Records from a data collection
=== Begin Enclosure ===
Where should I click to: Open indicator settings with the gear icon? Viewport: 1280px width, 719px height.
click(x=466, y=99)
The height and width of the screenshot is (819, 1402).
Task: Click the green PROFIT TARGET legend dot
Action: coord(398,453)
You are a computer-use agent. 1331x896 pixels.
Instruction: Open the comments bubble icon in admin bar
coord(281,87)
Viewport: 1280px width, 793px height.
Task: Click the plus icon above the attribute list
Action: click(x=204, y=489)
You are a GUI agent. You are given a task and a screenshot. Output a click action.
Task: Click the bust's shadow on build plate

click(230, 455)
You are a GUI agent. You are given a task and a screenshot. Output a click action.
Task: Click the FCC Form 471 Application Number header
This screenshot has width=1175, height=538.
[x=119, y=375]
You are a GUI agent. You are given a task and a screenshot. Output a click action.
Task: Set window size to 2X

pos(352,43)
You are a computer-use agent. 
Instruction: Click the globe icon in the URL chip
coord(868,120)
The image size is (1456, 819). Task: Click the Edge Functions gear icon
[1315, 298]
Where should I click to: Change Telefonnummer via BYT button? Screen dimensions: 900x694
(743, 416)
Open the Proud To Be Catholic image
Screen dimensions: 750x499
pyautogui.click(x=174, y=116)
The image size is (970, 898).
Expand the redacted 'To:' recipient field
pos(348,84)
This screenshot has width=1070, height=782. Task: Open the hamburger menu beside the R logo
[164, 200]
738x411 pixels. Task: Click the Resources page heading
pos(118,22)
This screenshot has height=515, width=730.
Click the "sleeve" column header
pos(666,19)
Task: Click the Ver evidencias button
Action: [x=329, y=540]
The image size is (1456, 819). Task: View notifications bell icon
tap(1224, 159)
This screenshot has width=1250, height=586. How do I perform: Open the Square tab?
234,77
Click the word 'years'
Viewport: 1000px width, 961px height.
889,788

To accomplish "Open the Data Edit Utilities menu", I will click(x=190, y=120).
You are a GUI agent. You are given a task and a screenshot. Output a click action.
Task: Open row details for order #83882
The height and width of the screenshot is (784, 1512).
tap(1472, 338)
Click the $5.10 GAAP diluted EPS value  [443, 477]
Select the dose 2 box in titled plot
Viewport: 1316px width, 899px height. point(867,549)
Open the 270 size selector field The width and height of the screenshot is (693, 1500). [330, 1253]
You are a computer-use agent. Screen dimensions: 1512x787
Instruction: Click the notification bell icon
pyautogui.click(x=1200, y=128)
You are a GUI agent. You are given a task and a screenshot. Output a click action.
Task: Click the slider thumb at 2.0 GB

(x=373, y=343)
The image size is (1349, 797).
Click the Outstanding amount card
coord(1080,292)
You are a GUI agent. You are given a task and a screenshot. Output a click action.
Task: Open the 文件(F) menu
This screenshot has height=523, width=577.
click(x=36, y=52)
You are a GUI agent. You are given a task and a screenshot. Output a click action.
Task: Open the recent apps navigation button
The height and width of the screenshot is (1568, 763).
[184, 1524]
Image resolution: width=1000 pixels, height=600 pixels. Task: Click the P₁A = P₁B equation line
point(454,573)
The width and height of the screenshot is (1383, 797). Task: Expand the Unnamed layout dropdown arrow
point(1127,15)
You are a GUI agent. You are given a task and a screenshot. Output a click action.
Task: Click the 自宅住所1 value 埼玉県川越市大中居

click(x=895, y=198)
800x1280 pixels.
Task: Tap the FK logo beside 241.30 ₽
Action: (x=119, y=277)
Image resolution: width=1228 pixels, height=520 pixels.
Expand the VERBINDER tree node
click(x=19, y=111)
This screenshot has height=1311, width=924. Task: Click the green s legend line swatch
=== End Enclosure ===
### [TASK REQUIREMENTS]
Of the lines above, extract only those from the line with "Expand the redacted 'To:' recipient field" to the line with "This screenshot has height=515, width=730.", both included, exactly as written.

### [WRITTEN ANSWER]
Expand the redacted 'To:' recipient field
pos(348,84)
This screenshot has width=1070, height=782. Task: Open the hamburger menu beside the R logo
[164, 200]
738x411 pixels. Task: Click the Resources page heading
pos(118,22)
This screenshot has height=515, width=730.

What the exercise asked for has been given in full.